Los dirigentes del PNV acostumbran a reaccionar con especial irritación a las críticas que se les hace en clave ideológica, es decir, cuestionando pronunciamientos y actitudes en base a su conexión con los aspectos más controvertidos de la doctrina de Sabino Arana. Sin embargo, no es desde lo ideológico, sino del puro ámbito de la política desde donde cabe hacer una crítica más rigurosa a la estrategia del partido de Arzalluz en dos aspectos esenciales y tan estrechamente relacionados como el autogobierno y la violencia de ETA.En todos los aspectos de la vida suele resultar más tranquilizador transferir las consecuencias de las acciones u omisiones propias a circunstancias externas y, a ser posible, ajenas.
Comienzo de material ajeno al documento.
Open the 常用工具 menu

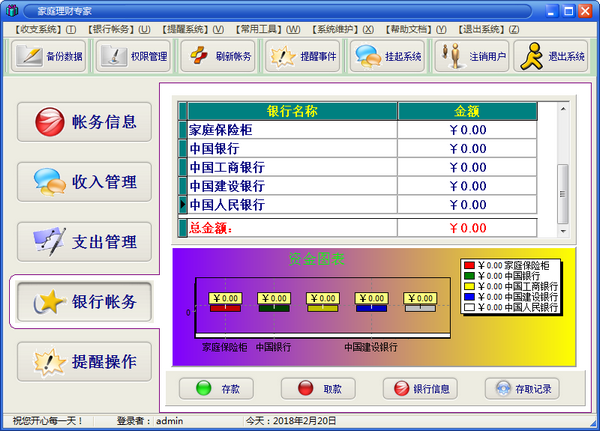(270, 30)
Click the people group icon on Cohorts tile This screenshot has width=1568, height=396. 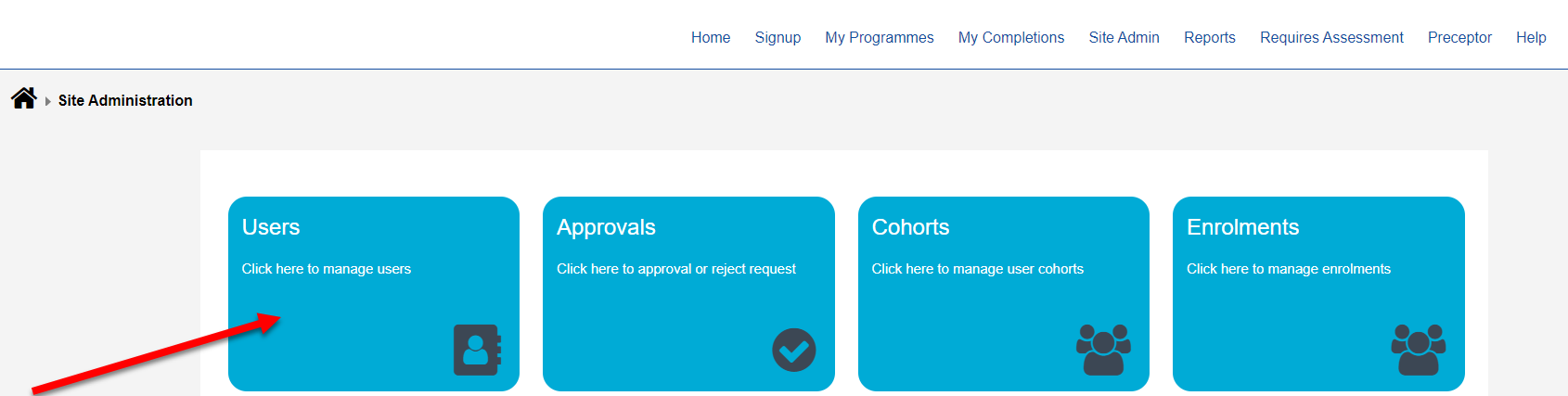1103,350

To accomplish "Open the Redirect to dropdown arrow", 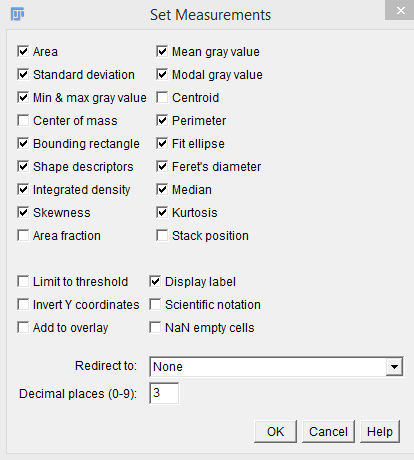I will click(x=394, y=367).
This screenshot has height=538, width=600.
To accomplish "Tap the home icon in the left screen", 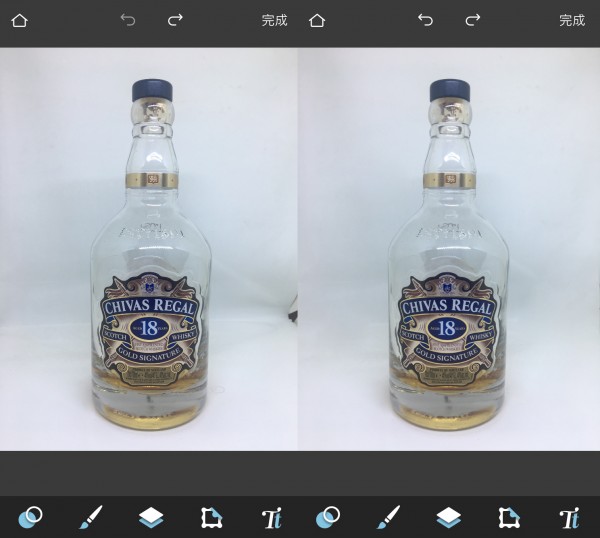I will (x=19, y=20).
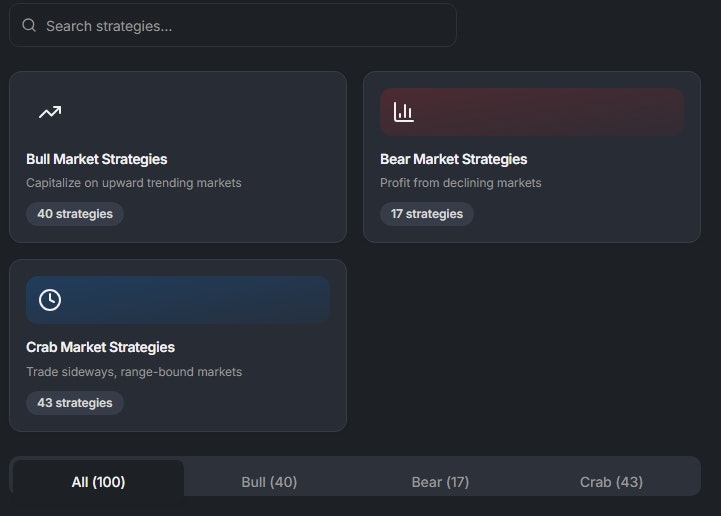Click the red banner on Bear card

pyautogui.click(x=532, y=112)
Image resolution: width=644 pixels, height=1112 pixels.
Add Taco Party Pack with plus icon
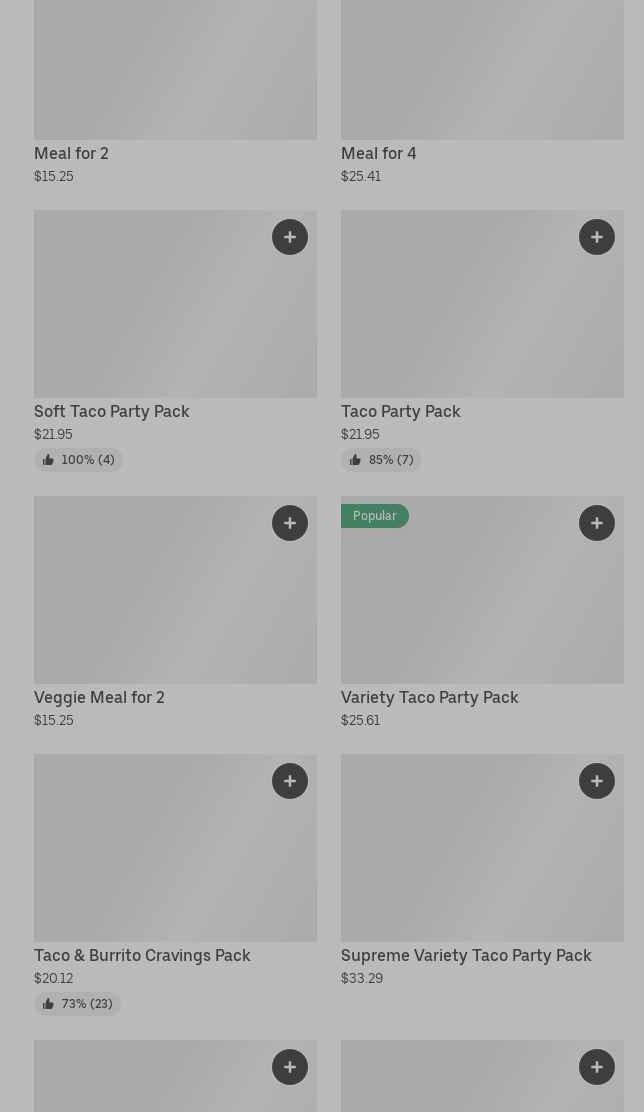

Algo de esto le está sucediendo al PNV. Para un partido nacionalista, que como tal aspira a englobar la sociedad, no puede ser gratificante comprobar que en las elecciones más propicias (las autonómicas) alcanza sólo un 29,8% de los votos emitidos (un 17,40% del censo). Y tampoco debe satisfacerle de hecho contemplar su desigual y estancada implantación territorial: hegemónica en Vizcaya, no mayoritaria en Guipúzcoa y Álava, testimonial en el País Vasco francés e inexistente en Navarra. La observación de esta situación, después de casi veinte años de gobierno en casi todas las instituciones del País Vasco, tendría que llevar a los peneuvistas a preguntarse por qué no han conseguido atraer a un sector social más amplio, equivalente cuando menos al que reúne CiU en Cataluña. Y esto es así a pesar de haber contado a su favor con el suicidio de la UCD y la enajenación del voto de centro derecha no nacionalista durante más de una década por la presión del terrorismo.
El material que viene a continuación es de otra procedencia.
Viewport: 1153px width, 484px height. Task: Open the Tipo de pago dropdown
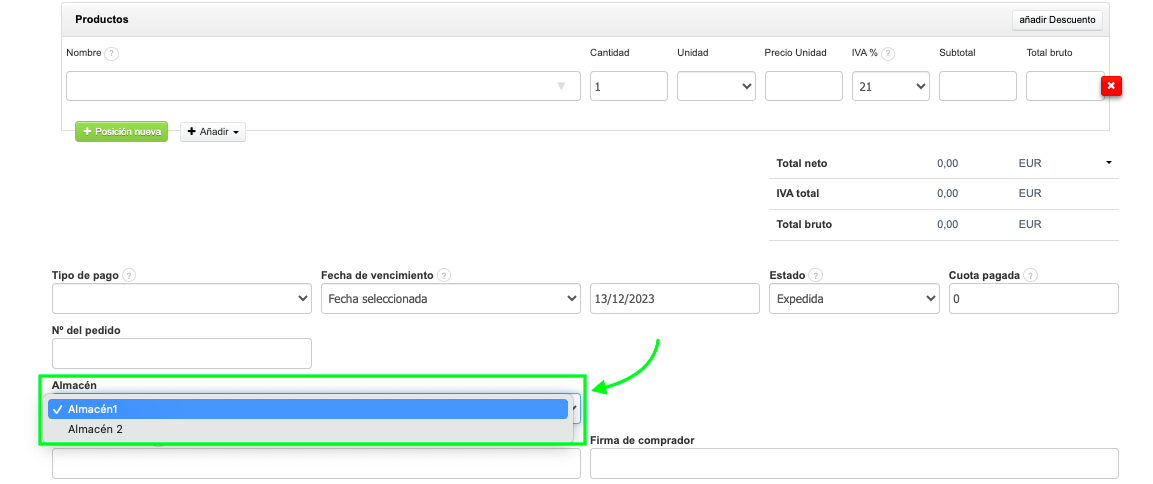(x=181, y=299)
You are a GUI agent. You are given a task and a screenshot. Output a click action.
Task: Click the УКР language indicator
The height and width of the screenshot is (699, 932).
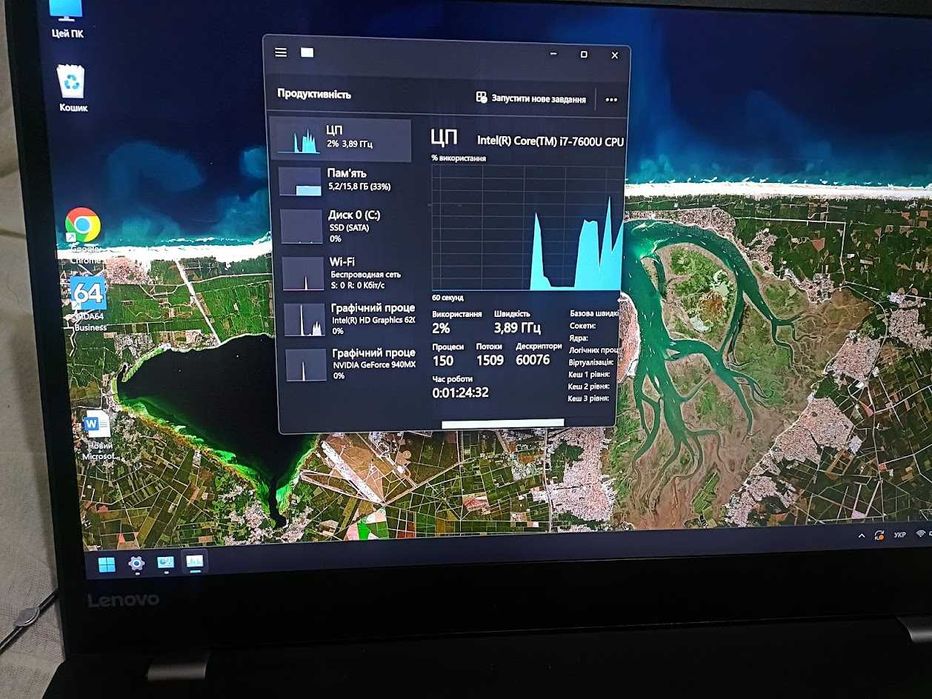point(900,535)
Un análisis de este tipo tendría que llevar al PNV a revisar el discurso habitual de sus líderes, frecuentemente esquinado y excluyente; caracterizado antes por remarcar el círculo de los vascos elegidos, de los auténticos (los nacionalistas), que por ampliarlo atrayendo e integrando a otros ciudadanos no menos vascos y que tampoco están muy alejados de la otra cara, la institucional, que ofrece este partido. Sin embargo, en vez de poner en relación su estancamiento electoral con el tono y la letra del discurso que emite en la cúpula peneuvista, se ha asentado la idea de que la causa de que las virtudes del nacionalismo vasco no sean percibidas por los ciudadanos se debe a la imagen ominosa que sobre él proyecta la violencia de ETA. Y tras lo sucedido en julio pasado en Ermua, por la «criminalización» del nacionalismo.
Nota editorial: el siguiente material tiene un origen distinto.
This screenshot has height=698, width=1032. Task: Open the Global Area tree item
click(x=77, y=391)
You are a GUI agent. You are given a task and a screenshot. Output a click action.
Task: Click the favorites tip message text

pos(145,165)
El corolario de esta tranquilizadora conclusión sería la necesidad de buscar una salida urgente al conflicto planteado por una minoría radical; si es necesario, aceptando como guión para esa «solución negociada» las exigencias rupturistas del mundo de HB-ETA y a costa de desvalorizar su apuesta particular, que es la mayoritaria, por el Estatuto de Gernika. Es discutible que con esa cesión de partida se acelere el abandono de las armas por parte de ETA, pero lo es todavía más que el desenlace de tan arriesgado proceso resulte la absorción por el PNV del nacionalismo extremista surgido alrededor de la organización terrorista. Por el contrario, puede darse por seguro que una radicalización del partido de Arzalluz no contribuirá a atraerle votantes de la zona centrada de la sociedad vasca. Así lo indica la desigual posición electoral que ocupan hoy el PNV y su escisión, Eusko Alkartasuna, cuando en 1986 la naciente formación de Garaikoetxea partía casi en igualdad de condiciones y con una oferta doctrinal más nítidamente nacionalista.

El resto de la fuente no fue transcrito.